Dilson Rassier Publishes Muscle Discovery in Nature Communications

Muscle discovery may lead to better drugs

The smallest constituents of muscles, myosin and actin, may be targeted to contribute to more effective treatment methods against heart and muscle diseases, say a group of international researchers at McGill University and Linnaeus University.

The question of what happens at the molecular level inside our muscles when they are activated has long eluded researchers. In muscles, there are billions of small proteins called myosin and actin. Individually, their size is only one hundred thousandth of a millimeter but these microscopic units create kinetic energy by converting cell fuel into, among other things, phosphate. But exactly how this is done has long been a mystery until now.

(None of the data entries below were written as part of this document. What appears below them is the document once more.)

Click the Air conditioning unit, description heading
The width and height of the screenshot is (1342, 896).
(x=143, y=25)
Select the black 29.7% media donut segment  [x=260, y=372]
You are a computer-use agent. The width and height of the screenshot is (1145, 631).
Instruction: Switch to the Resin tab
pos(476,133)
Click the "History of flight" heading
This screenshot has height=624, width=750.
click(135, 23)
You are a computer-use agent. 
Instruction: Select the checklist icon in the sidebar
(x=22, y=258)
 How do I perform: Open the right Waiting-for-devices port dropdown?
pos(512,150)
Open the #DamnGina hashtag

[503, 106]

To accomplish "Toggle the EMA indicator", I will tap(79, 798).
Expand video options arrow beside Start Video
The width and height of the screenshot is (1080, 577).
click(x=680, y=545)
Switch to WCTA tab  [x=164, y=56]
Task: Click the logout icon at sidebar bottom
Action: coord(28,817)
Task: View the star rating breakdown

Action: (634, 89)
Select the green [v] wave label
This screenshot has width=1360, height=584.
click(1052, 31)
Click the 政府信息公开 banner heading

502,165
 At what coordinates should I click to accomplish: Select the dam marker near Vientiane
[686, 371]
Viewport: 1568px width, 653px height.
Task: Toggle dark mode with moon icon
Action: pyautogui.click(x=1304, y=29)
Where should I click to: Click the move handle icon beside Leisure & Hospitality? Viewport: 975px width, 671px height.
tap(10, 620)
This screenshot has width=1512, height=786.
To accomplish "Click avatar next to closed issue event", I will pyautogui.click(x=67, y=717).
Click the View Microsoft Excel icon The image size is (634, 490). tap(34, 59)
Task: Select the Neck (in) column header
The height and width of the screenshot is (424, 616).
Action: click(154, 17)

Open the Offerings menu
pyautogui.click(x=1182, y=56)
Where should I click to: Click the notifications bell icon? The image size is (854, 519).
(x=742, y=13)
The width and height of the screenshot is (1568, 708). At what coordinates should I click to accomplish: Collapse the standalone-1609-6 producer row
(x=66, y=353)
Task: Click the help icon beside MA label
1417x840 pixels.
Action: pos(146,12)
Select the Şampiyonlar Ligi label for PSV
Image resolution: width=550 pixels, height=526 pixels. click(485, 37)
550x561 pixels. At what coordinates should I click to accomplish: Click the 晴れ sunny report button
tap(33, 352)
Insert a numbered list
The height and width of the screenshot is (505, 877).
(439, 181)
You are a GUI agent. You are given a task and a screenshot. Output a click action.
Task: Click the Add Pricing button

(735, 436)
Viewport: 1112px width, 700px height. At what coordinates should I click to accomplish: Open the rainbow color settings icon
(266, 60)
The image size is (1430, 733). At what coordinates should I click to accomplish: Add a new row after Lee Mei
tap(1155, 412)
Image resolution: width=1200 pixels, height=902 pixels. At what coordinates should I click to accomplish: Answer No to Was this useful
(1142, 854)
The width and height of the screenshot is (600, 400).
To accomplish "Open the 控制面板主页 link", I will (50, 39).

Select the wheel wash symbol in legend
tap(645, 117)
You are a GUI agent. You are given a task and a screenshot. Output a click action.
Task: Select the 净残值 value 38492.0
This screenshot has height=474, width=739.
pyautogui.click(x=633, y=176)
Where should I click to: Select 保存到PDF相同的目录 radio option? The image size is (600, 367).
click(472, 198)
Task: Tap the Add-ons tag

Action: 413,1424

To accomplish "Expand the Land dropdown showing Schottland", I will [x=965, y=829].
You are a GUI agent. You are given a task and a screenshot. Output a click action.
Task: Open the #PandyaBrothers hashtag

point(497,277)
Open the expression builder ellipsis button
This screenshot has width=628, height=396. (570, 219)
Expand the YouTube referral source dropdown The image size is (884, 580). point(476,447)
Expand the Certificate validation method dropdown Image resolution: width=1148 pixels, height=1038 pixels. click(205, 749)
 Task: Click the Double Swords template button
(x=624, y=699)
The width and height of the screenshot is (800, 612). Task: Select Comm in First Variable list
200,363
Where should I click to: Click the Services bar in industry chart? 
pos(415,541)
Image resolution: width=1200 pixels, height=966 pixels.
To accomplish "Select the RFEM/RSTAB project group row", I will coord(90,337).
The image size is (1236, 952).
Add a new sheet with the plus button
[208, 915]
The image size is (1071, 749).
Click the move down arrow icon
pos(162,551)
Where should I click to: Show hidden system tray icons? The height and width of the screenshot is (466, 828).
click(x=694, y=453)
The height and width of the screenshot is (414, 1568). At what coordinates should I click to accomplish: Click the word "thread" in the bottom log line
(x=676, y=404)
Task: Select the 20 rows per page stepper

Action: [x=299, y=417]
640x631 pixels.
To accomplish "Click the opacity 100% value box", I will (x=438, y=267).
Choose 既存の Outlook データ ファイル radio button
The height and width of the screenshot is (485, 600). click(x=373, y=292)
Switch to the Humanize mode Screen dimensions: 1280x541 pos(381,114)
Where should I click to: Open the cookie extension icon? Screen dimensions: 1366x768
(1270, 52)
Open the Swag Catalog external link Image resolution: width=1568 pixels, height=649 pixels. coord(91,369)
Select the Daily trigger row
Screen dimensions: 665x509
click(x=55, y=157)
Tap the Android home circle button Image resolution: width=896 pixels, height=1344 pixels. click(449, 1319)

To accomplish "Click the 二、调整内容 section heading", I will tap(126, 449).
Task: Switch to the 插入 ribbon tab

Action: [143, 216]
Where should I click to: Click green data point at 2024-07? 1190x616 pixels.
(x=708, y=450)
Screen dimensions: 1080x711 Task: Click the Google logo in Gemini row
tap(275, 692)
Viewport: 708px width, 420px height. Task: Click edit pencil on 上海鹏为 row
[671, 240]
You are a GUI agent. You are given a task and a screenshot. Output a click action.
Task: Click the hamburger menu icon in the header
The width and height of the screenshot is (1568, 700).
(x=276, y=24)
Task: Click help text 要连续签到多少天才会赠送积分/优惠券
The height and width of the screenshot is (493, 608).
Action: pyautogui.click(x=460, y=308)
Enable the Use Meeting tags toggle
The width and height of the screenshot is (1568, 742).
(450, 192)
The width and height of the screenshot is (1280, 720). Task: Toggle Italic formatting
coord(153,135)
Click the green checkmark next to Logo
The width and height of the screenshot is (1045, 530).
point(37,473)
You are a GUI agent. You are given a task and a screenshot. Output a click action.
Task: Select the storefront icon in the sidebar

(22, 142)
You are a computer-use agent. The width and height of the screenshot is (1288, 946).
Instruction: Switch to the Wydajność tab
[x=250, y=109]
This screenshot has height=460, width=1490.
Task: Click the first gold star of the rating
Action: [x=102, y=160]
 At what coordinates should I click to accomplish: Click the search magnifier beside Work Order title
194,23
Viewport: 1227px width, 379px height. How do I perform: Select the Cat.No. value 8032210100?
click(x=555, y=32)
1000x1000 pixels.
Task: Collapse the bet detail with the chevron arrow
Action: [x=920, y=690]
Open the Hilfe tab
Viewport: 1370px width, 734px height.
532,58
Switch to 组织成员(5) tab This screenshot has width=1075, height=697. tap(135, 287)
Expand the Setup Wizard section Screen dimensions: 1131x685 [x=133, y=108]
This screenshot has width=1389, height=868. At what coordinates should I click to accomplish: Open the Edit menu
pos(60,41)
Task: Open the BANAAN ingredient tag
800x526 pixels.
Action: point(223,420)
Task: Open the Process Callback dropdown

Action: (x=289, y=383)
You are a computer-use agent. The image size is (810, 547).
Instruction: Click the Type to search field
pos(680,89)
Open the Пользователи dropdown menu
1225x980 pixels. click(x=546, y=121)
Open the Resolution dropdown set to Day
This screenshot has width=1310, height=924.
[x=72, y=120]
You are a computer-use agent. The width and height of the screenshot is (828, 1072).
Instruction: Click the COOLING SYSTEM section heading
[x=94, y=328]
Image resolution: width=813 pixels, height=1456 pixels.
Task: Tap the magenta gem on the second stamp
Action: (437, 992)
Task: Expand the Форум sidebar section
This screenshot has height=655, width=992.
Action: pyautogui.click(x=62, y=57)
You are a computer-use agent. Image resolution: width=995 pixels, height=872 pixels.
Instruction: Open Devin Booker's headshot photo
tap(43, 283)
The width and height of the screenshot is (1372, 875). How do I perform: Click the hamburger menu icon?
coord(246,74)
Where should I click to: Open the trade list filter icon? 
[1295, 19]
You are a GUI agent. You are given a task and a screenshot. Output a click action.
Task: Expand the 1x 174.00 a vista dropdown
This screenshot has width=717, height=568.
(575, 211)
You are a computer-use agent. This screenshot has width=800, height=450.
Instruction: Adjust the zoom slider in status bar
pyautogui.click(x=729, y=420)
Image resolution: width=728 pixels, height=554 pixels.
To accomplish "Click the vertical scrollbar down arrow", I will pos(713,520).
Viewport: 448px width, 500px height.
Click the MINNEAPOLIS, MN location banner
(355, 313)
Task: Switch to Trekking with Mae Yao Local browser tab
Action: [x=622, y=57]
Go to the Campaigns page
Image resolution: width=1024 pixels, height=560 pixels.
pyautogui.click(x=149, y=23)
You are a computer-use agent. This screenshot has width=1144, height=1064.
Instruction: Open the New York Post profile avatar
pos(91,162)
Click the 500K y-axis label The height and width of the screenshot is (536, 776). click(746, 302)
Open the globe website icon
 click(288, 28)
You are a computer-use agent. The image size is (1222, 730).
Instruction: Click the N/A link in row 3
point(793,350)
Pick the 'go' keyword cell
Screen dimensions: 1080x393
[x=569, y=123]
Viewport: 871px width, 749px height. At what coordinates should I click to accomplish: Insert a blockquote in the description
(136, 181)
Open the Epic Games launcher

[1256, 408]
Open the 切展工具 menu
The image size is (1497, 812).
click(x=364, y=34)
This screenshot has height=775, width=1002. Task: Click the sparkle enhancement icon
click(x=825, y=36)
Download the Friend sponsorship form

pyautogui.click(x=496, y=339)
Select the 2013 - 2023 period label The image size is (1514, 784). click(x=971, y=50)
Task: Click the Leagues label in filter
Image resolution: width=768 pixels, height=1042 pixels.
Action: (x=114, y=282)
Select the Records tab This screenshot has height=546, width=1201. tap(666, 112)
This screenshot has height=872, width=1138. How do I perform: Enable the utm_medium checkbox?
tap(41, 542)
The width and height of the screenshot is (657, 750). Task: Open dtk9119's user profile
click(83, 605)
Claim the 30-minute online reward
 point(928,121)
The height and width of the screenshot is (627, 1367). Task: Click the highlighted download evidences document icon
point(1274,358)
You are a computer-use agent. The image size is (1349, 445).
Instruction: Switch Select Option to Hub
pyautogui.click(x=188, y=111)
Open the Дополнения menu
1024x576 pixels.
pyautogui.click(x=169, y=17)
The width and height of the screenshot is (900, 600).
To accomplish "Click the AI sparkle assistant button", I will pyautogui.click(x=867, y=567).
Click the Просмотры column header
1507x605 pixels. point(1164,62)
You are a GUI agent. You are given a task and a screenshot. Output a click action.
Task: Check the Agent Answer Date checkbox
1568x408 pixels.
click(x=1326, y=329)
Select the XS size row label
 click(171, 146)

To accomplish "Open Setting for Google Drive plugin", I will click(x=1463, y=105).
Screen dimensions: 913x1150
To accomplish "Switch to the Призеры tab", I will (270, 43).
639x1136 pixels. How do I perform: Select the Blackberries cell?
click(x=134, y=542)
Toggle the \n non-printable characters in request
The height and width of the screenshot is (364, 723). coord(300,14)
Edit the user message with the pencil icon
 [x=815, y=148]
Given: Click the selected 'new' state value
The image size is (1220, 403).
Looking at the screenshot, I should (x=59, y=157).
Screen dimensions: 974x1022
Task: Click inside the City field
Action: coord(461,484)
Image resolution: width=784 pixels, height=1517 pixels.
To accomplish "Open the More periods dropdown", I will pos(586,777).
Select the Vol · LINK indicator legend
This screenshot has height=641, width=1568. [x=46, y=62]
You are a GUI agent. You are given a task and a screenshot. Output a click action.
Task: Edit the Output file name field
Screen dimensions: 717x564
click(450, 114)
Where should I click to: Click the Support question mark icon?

“We have mapped how phosphate, the substance that forms when muscles are activated, behaves when it is released from the myosin during muscle contractions,” says Dilson Rassier, Dean of Faculty of Education and lead author of the study. “The phosphate moves in a different way than previously thought and makes several 'breaks' in and on the myosin.”

“Our results are of great potential importance for treating serious diseases in which myosin plays a central role. This applies to serious diseases of the heart and body muscles, to the spread of cancer cells to new tumors and the invasion of human red blood cells by malaria parasites,” says study co-author Alf Månsson, a professor of physiology at Linnaeus University.

"Multistep orthophosphate release tunes actomyosin energy transduction” by Luisa Moretto et al. was published in Nature Communications.